Ideum has built a platform for developers to create complex gestures for apps that can run on 100-inch table top displays or the small screens of Ultrabooks running Windows 8.
Ideum’s GestureWorks platform shows how developers will increasingly have the freedom to think beyond developing apps that are limited to those that require a keyboard or a mouse. The platform makes it easier to develop for the new Intel-based Ultrabooks that have the multitouch capabilities that come with Windows 8.
Here’s a video of the GestureWorks platform that I shot at theBlur conference this week. It’s significant because it demonstrates the new kinds of developer platforms that we can expect to emerge as complex gestures become a standard aspect of application development in the post-PC age.
PC manufacturers such as Samsung, Sony and Asus have made touch a primary feature of its Ultrabook offerings. But until recently the capability has gone relatively unexplored. Part of it may be due to the usability issues that can make touch less than optimal. When the hardware lags behind the software, the touch aspect becomes a broken experience, which turns off users.
Ideum Founder Jim Spadaccini said that the company worked with Intel to make its processors more optimized for gesture-based apps. You can see the responsiveness in the demos. The Google Earth apps he showed had no lag at all on the Ulrabook. For instance, you can use your fingers to touch, zoom in or zoom out on the Google Earth app.
Ideum created GestureWorks as an ActionScript SDK for multitouch development starting in 2009. The latest version of the platform supports more rhan 300 gestures. As part of the platform, Ideum has also developed its own markup language called “Gesture ML” for developing multitouch apps that come with an open-source “gesture library.”
With GestureWorks, Ideum has programmed the capability for Ultrabook users to create their own gestures so they may use the touch capabilities that run on Windows 8. At Blur, Spadaccini showed me how someone on an Ultrabook machine can use their “GestureKey” to attach mapped gestures to Google Earth.
The Blur conference explored the “blur” between real and physical worlds, robots and thought control technologies that harness brain waves to turn down the lights or play a game that allows the player to use their brain to drive a car.

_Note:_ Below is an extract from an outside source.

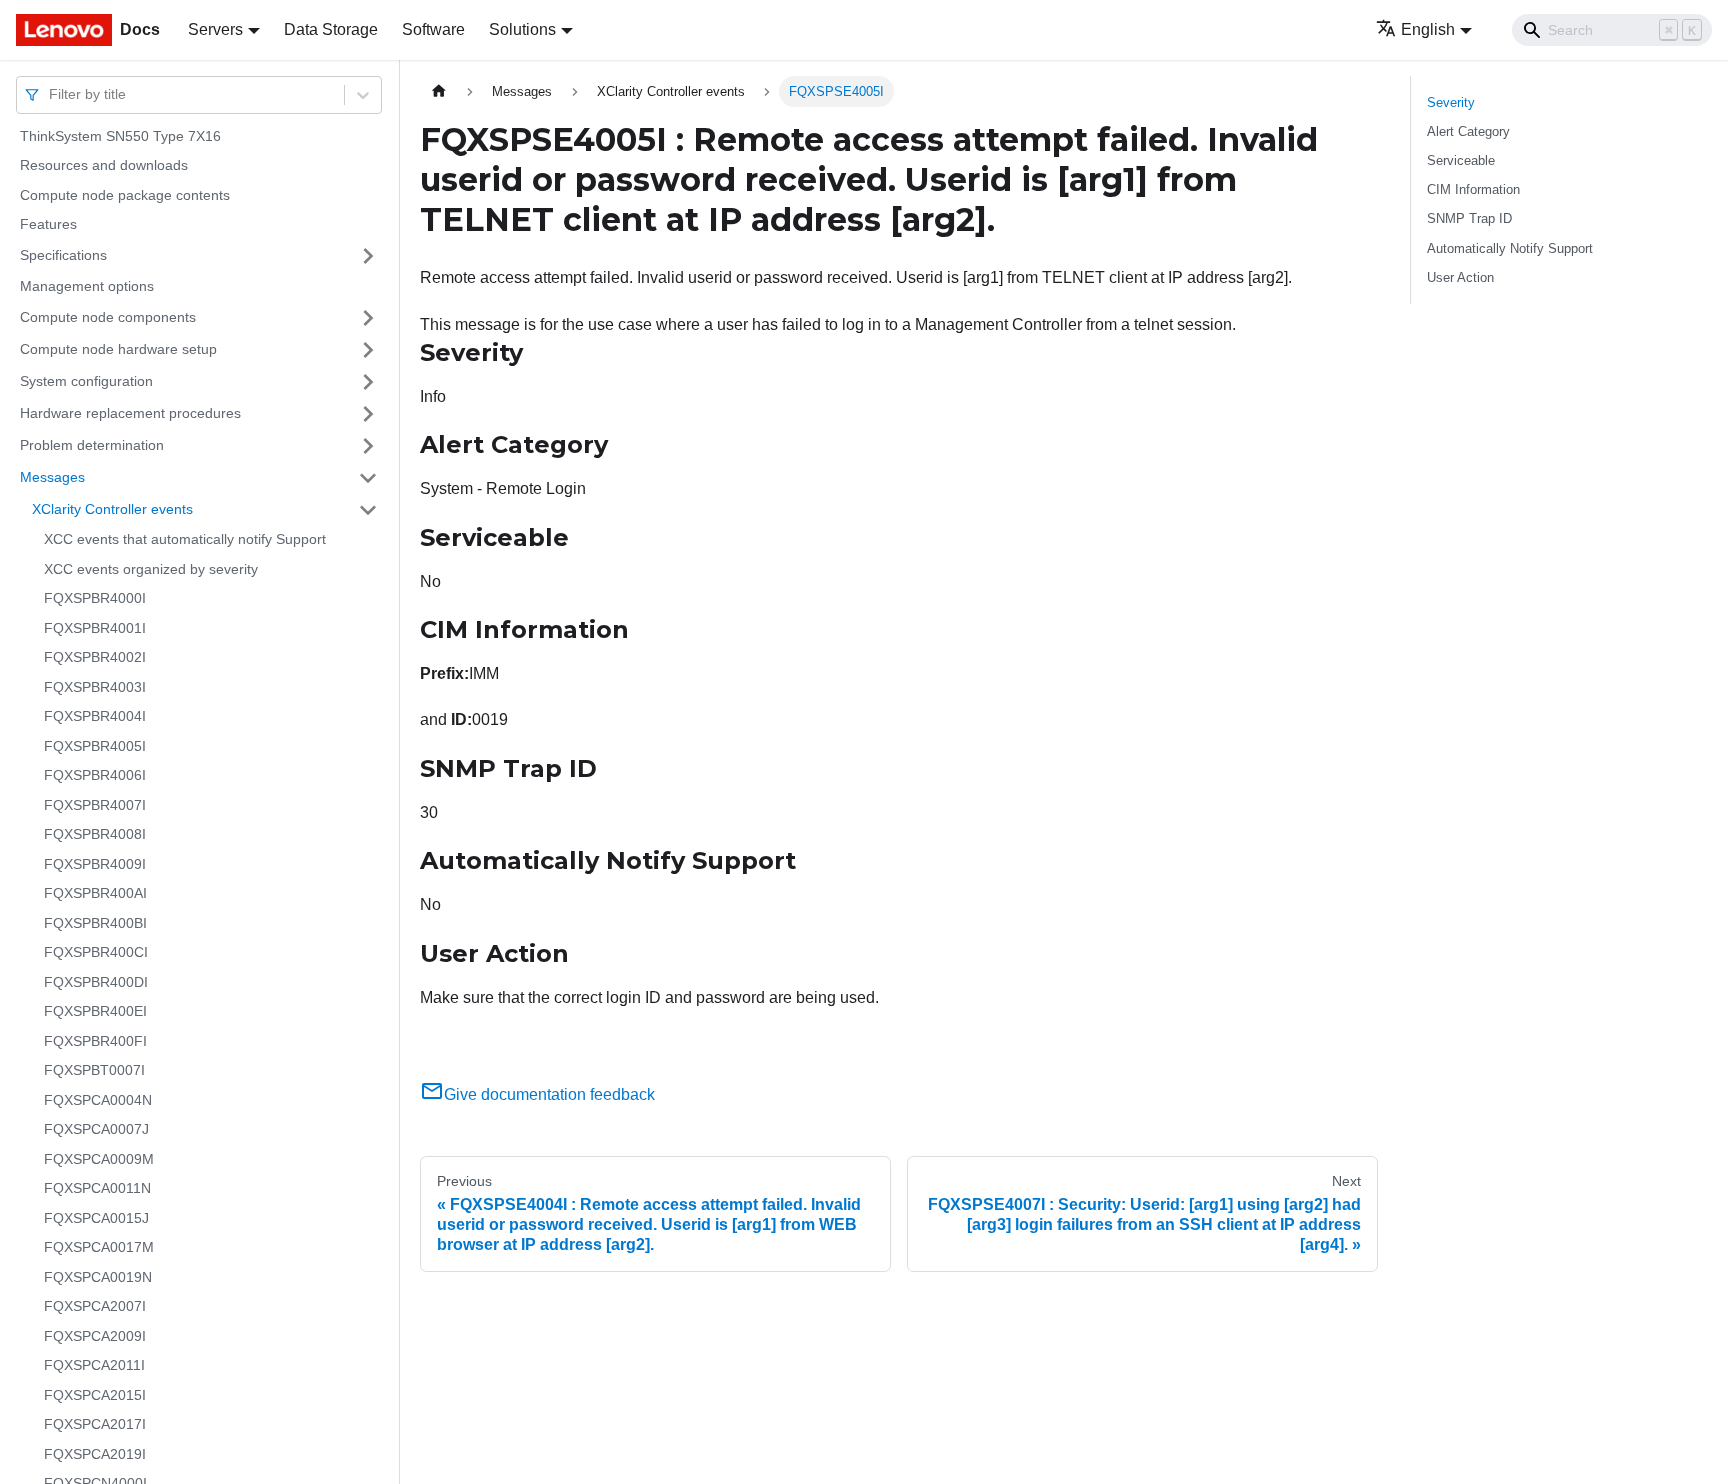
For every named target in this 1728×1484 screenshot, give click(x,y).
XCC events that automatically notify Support (185, 540)
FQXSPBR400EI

These new technologies show how standard, keyboard and mouse apps will increasingly blend with technologies that allow people to touch a screen more so than type a command. These new apps also go beyond the single-touch methods that have become the norm with mobile devices. (I’ll explore these emerging technologies in a later post.)
I think of it this way: Look at the tables and walls in any room. Then correlate how these physical things will soon embed the compute capabilities that come with the increasing density of microprocessors. These new kinds of tables will have thousands of sensors someday with the capability to brush our hands across a screen or draw with a stylus.
At any cofee shop, people sit at tables with their laptops perched on top to do their work and interact online. More than ever before, people now bring tablets to read or do their work. They are smaller and less noticeable but still are separate hardware devices. In the future, the laptops will become part of the table, the hardware itself entirely abstracted, controlled by any variety of complex gestures to co-exist in real and virtual worlds.